● **Extract**

/---

This is the latest post in my series "Fun with Graphing in Power BI". It might be my last as well. There are a few different reasons for that. First, and most importantly, I believe I may be running out of cool, nifty tricks to show you in Power BI. Second, I am most definitely starting to run a bit thin on lame math jokes. Third; comparatively, this one was really, really difficult!! All that being said, I may give the Koch Snowflake a go or maybe the Sierpinski Carpet. Who knows, if you want to see this series continue, leave something encouraging in the comments!
OK, so the topic of this article is the Vicsek fractal, which is also known as the Vicsek snowflake or box fractal. This particular fractal was proposed by Tamás Vicsek and has applications in things like cell phone antennas. Now, this is where I was going to make a joke that later in life Tamás Vicsek was ostracized by the mathematician community for having only clubbed 162 baby seals to death when upwards of several thousand were the norm but then I realized that this dude is still alive! Hmm, I wonder if I can connect to him on LinkedIn? So, anyway, no disparaging mathematician jokes this time so as to ward off defamation of character lawsuits and the like. Besides, by this time we are all well aware that mathematicians are evil and would gladly club baby seals to death, no need to belabor the point.
OK, so the Vicsek fractal is constructed thusly. Start with a basic square. This basic square is then decomposed into nine smaller squares in a 3-by-3 grid. The four squares at the corners and the middle square are left, the other squares being removed. The process is repeated recursively for each of the five remaining subsquares. The Vicsek fractal is the set obtained at the limit of this procedure.

\---

Extracted entries
/---

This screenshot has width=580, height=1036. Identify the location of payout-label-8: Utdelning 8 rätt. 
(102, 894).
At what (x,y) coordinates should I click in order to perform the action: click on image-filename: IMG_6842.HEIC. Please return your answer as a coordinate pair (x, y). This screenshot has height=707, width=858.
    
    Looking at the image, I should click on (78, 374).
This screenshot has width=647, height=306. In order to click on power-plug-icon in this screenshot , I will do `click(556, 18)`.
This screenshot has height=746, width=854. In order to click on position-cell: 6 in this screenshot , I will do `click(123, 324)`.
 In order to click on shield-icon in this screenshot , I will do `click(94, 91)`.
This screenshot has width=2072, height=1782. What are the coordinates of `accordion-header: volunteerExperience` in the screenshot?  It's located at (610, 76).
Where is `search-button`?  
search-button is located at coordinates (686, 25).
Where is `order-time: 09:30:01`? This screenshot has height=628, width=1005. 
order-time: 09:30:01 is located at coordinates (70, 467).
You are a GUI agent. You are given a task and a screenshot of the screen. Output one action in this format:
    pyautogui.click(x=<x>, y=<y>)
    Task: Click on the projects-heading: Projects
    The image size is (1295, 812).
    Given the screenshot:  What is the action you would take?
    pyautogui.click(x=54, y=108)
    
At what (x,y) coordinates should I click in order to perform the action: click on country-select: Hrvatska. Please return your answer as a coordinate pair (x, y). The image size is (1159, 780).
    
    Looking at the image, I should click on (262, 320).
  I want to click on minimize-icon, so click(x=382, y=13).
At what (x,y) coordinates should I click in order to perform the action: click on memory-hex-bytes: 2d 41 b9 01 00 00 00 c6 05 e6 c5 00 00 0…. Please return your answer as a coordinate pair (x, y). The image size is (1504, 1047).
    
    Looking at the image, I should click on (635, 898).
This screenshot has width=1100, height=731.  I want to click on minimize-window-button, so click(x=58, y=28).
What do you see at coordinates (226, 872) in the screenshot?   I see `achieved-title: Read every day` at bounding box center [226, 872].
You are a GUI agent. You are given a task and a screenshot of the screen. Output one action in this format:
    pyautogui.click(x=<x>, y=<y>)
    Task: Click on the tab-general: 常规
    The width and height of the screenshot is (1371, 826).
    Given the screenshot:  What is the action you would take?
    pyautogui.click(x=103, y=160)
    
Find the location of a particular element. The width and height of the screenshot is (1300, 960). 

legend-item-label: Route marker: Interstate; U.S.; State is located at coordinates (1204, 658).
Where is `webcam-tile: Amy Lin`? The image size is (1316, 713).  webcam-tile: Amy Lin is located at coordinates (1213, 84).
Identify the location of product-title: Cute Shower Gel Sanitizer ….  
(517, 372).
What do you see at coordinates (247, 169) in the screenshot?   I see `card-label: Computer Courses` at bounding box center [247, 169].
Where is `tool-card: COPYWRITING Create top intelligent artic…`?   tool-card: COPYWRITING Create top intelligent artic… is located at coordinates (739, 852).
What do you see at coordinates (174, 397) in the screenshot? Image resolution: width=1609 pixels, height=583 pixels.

\---

● **What you have to do**
Copy out the entire Vicsek fractal post word for word. The entries play no role in this exercise.

● **Your solution**
This is the latest post in my series "Fun with Graphing in Power BI". It might be my last as well. There are a few different reasons for that. First, and most importantly, I believe I may be running out of cool, nifty tricks to show you in Power BI. Second, I am most definitely starting to run a bit thin on lame math jokes. Third; comparatively, this one was really, really difficult!! All that being said, I may give the Koch Snowflake a go or maybe the Sierpinski Carpet. Who knows, if you want to see this series continue, leave something encouraging in the comments!
OK, so the topic of this article is the Vicsek fractal, which is also known as the Vicsek snowflake or box fractal. This particular fractal was proposed by Tamás Vicsek and has applications in things like cell phone antennas. Now, this is where I was going to make a joke that later in life Tamás Vicsek was ostracized by the mathematician community for having only clubbed 162 baby seals to death when upwards of several thousand were the norm but then I realized that this dude is still alive! Hmm, I wonder if I can connect to him on LinkedIn? So, anyway, no disparaging mathematician jokes this time so as to ward off defamation of character lawsuits and the like. Besides, by this time we are all well aware that mathematicians are evil and would gladly club baby seals to death, no need to belabor the point.
OK, so the Vicsek fractal is constructed thusly. Start with a basic square. This basic square is then decomposed into nine smaller squares in a 3-by-3 grid. The four squares at the corners and the middle square are left, the other squares being removed. The process is repeated recursively for each of the five remaining subsquares. The Vicsek fractal is the set obtained at the limit of this procedure.